Anatomie d'une fonction de hachage
La construction de Merkle-Damgård
Comment construit-on concrètement une fonction qui avale un message de taille quelconque et rend une empreinte fixe ? La réponse historique dominante s'appelle la construction de Merkle-Damgård, du nom de ses deux inventeurs en 1979.
Le principe : compresser par petits morceaux
L'idée est de ne pas traiter tout le message d'un coup, mais de le découper en blocs de taille fixe et de les « digérer » un à un, en gardant à chaque étape un état interne qui résume tout ce qui a été vu jusque-là.
Le cœur du dispositif est une fonction de compression notée f. Elle prend deux entrées de taille fixe — l'état courant et un bloc de message — et rend un nouvel état de la même taille :
f(état, bloc) -> nouvel état
Le rembourrage (padding)
Le message a rarement une taille multiple exacte de la taille d'un bloc. On le rembourre donc : on ajoute des bits pour compléter le dernier bloc. Le rembourrage classique de Merkle-Damgård ajoute un bit 1, puis des 0, puis code la longueur du message d'origine sur les derniers bits.
message : [ ..... utile ..... ]
rembourré: [ ..... utile ..... 1 0 0 ... 0 | longueur ]
\-- bloc complété --/
Coder la longueur à la fin (renforcement de Merkle-Damgård) est essentiel : cela lie l'empreinte à la taille du message et bloque certaines attaques.
Le chaînage
Une fois rembourré, le message est découpé en blocs M1, M2, ..., Mk. On part d'une constante fixée par la norme, la valeur initiale ou IV. Puis on applique f en chaîne :
IV ---> f ---> f ---> f ---> ... ---> f ---> empreinte
^ ^ ^ ^
| | | |
M1 M2 M3 ... Mk
état0 = IV
état1 = f(état0, M1)
état2 = f(état1, M2)
...
étatk = f(état(k-1), Mk) -> empreinte finale
Chaque étape mélange le bloc courant avec tout le passé. Comme la fonction de compression a le bon effet d'avalanche, la moindre modification d'un bloc se propage à tout l'état et donc à l'empreinte finale.
Une famille entière repose dessus
Cette construction est celle de MD5, SHA-1 et de toute la famille SHA-2 (dont SHA-256).
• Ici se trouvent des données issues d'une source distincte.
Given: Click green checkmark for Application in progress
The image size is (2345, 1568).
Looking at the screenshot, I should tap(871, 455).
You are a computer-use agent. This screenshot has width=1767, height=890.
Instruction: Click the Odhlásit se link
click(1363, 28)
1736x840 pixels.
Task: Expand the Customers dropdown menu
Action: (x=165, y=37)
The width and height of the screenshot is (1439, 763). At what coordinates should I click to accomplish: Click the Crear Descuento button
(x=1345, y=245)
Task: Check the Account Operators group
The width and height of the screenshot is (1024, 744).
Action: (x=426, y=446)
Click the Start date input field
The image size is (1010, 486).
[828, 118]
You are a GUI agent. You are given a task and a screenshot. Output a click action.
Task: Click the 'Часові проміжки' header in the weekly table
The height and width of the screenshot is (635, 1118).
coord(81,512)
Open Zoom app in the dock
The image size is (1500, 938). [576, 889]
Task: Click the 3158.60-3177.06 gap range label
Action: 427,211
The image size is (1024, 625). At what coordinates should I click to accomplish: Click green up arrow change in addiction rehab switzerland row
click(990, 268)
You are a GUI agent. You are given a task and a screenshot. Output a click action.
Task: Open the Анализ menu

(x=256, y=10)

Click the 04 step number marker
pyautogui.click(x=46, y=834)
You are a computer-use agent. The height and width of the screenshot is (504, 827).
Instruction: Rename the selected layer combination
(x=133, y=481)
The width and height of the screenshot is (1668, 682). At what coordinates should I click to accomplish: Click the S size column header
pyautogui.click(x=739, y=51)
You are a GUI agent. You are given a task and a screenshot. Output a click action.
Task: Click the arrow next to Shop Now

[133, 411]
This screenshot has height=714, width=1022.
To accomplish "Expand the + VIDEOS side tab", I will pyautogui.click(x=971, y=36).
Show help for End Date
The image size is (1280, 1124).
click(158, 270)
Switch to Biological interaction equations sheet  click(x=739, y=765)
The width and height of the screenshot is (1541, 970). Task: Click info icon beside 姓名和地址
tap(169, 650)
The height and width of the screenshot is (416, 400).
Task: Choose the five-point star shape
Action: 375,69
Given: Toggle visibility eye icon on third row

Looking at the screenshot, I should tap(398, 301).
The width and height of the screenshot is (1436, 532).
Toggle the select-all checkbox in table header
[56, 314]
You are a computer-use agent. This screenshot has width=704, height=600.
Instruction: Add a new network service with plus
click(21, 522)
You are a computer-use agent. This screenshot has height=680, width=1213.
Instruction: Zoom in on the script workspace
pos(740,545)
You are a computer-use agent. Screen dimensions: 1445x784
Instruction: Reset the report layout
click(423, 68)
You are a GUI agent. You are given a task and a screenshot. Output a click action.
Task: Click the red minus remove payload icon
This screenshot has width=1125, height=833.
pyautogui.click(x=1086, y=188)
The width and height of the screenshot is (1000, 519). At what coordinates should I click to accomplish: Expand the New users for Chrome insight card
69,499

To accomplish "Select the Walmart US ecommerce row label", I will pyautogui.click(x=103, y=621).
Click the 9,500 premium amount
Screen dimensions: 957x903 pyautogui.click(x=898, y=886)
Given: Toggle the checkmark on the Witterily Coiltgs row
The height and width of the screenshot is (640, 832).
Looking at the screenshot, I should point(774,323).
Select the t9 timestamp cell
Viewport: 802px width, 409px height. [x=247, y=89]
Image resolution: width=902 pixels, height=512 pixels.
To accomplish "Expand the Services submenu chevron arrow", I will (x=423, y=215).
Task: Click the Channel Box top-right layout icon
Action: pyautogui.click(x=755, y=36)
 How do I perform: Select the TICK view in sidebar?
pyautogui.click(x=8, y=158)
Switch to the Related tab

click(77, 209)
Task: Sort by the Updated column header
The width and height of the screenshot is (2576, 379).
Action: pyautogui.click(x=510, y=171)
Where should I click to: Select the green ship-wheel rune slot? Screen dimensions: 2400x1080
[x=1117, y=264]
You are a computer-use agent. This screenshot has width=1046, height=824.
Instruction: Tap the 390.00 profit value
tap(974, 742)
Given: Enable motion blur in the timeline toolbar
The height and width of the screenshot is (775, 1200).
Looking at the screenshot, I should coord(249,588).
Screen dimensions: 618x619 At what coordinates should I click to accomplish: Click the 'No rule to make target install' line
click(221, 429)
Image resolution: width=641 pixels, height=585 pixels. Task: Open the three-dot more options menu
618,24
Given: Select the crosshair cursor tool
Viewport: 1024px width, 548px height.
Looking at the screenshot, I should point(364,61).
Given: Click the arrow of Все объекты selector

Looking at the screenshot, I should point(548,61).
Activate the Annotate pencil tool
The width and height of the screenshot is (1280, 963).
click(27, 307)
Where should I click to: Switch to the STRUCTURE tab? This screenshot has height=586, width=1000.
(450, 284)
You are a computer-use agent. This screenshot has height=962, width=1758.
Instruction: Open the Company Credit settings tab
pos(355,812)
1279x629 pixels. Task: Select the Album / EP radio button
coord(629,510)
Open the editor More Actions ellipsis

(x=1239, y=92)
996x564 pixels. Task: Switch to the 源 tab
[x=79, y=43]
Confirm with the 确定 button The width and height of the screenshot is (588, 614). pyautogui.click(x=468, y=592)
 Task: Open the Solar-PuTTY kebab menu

Elle a un immense avantage : si la fonction de compression f résiste aux collisions, alors la fonction de hachage complète y résiste aussi — c'est un théorème démontré par Merkle et Damgård.
Mais elle a aussi des faiblesses structurelles héritées de ce chaînage, notamment l'attaque par extension de longueur, que nous verrons au chapitre 2.
En résumé
Merkle-Damgård construit une fonction de hachage à partir d'une simple fonction de compression : on rembourre le message (en y codant sa longueur), on le découpe en blocs, puis on chaîne la compression depuis un IV. C'est la structure de MD5, SHA-1 et SHA-2, solide par théorème mais porteuse de faiblesses propres au chaînage.